▶ The task
Every line with the string "agent" should be copied from the data.

Stored data entries:

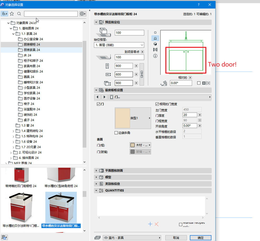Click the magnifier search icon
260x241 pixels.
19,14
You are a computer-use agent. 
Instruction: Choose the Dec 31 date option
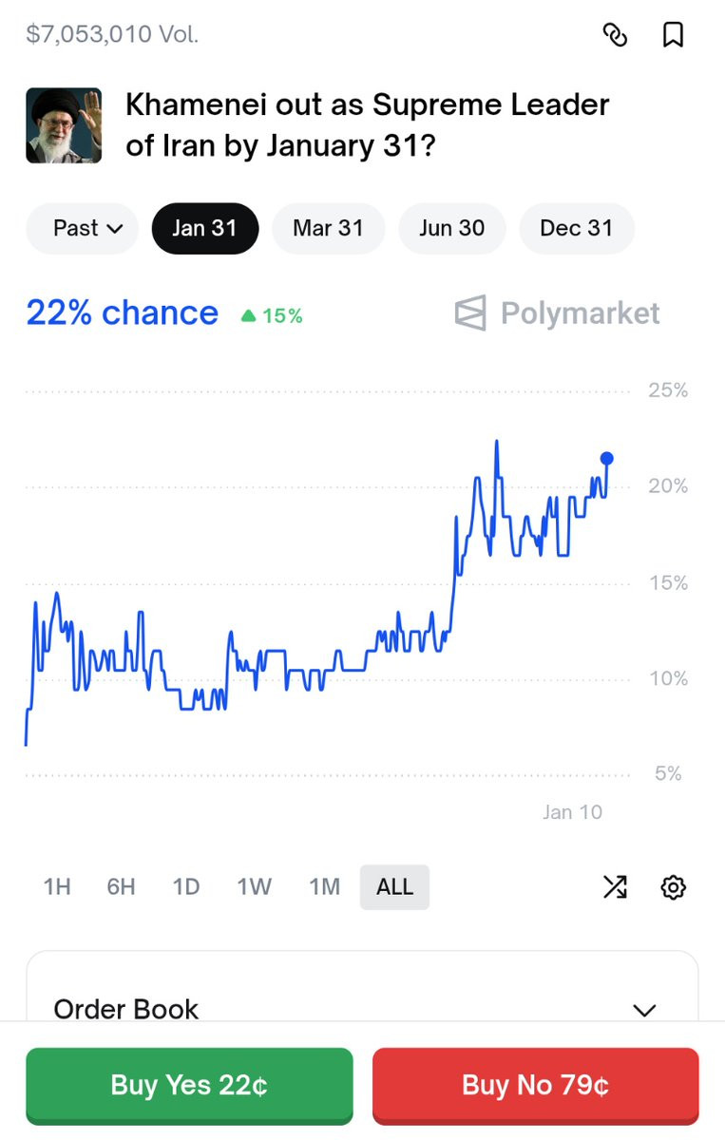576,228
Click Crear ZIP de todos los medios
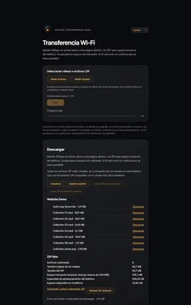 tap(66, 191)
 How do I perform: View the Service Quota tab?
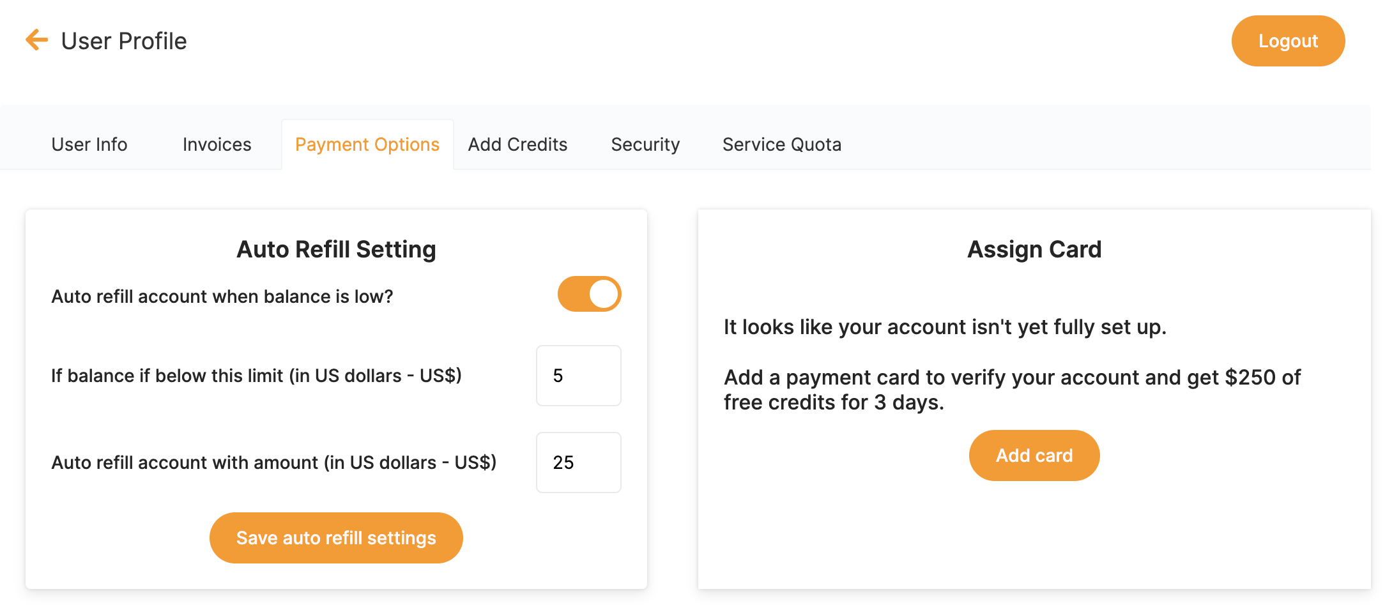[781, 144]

* * *

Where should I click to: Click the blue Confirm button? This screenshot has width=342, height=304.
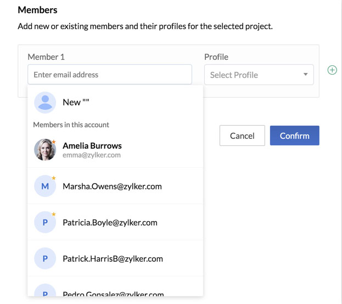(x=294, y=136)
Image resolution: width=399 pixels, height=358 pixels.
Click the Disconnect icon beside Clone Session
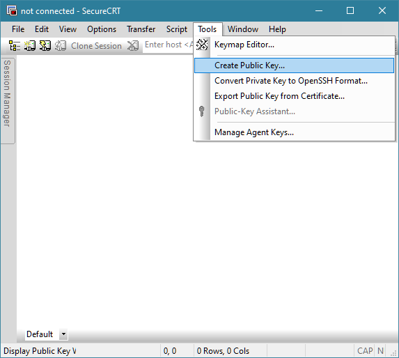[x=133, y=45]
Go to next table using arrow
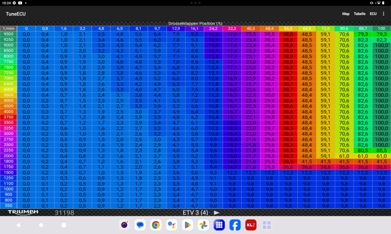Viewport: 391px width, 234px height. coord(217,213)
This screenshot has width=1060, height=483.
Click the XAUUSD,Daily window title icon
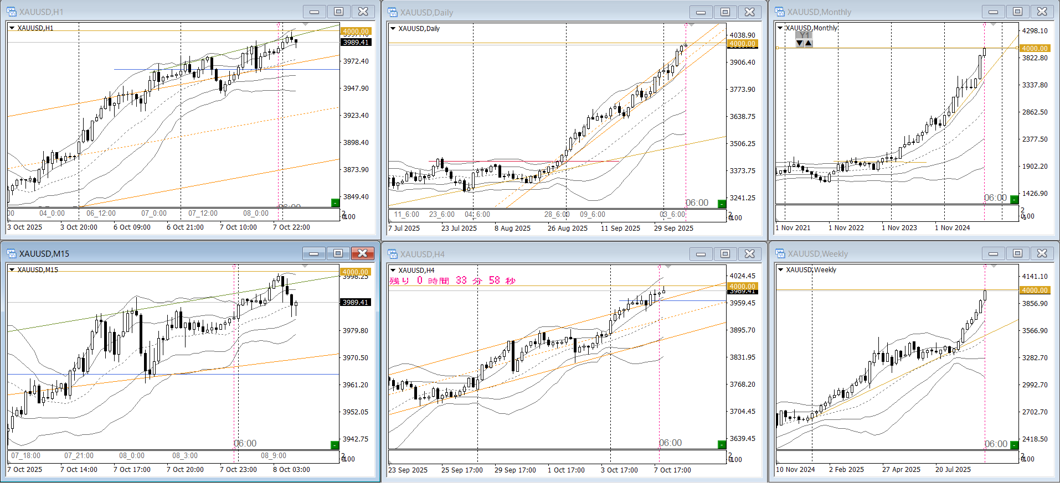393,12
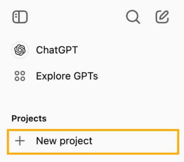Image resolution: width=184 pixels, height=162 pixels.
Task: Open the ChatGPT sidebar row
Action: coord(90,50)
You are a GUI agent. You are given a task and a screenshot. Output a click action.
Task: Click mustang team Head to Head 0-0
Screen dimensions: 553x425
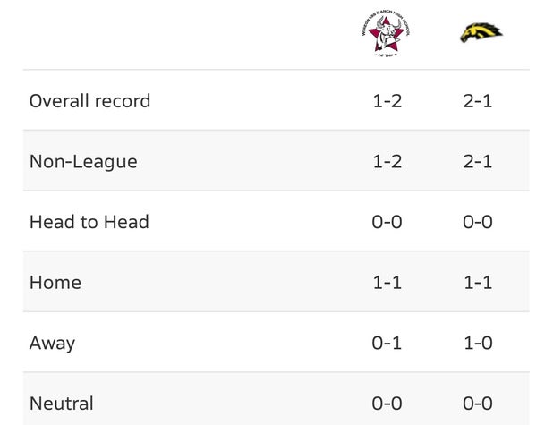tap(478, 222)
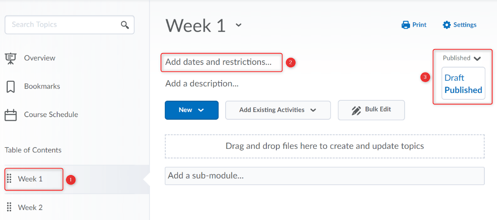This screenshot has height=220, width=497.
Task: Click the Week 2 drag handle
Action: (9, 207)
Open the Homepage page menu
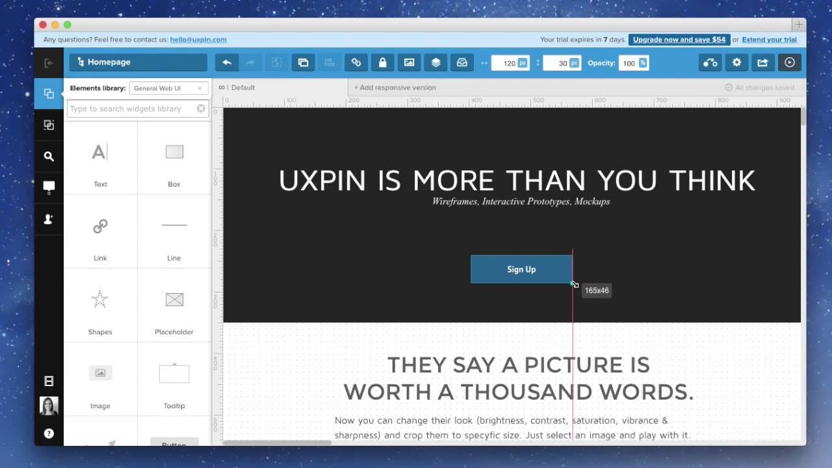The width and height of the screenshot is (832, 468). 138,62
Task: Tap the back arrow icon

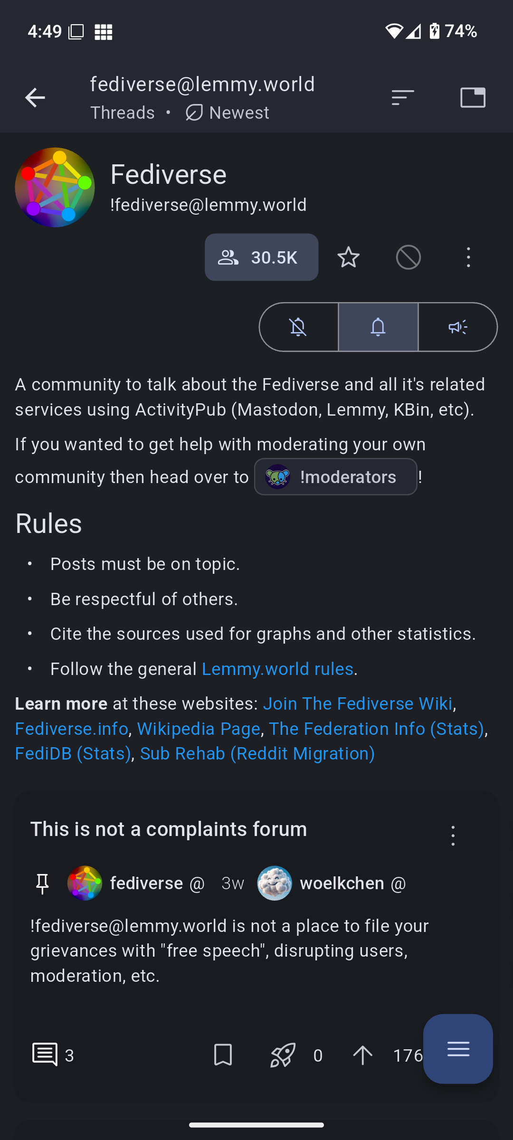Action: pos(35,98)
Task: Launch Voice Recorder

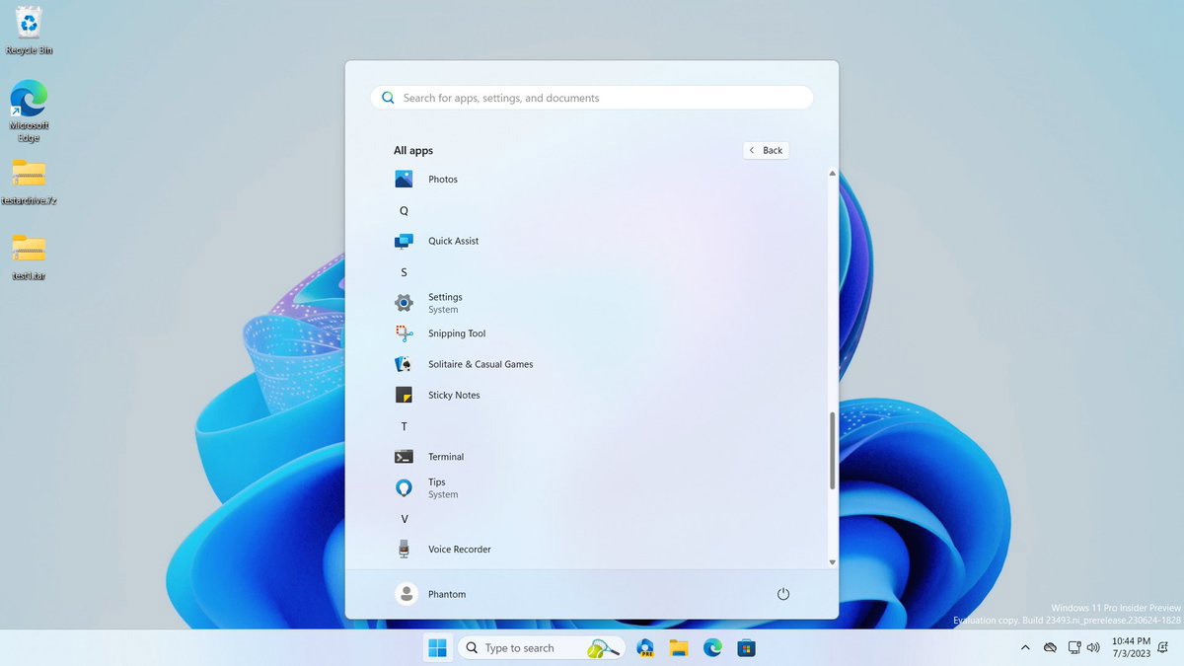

▶ Task solution
You are a computer-use agent. 
You are a GUI agent. You are given a task and a screenshot. Output a click action.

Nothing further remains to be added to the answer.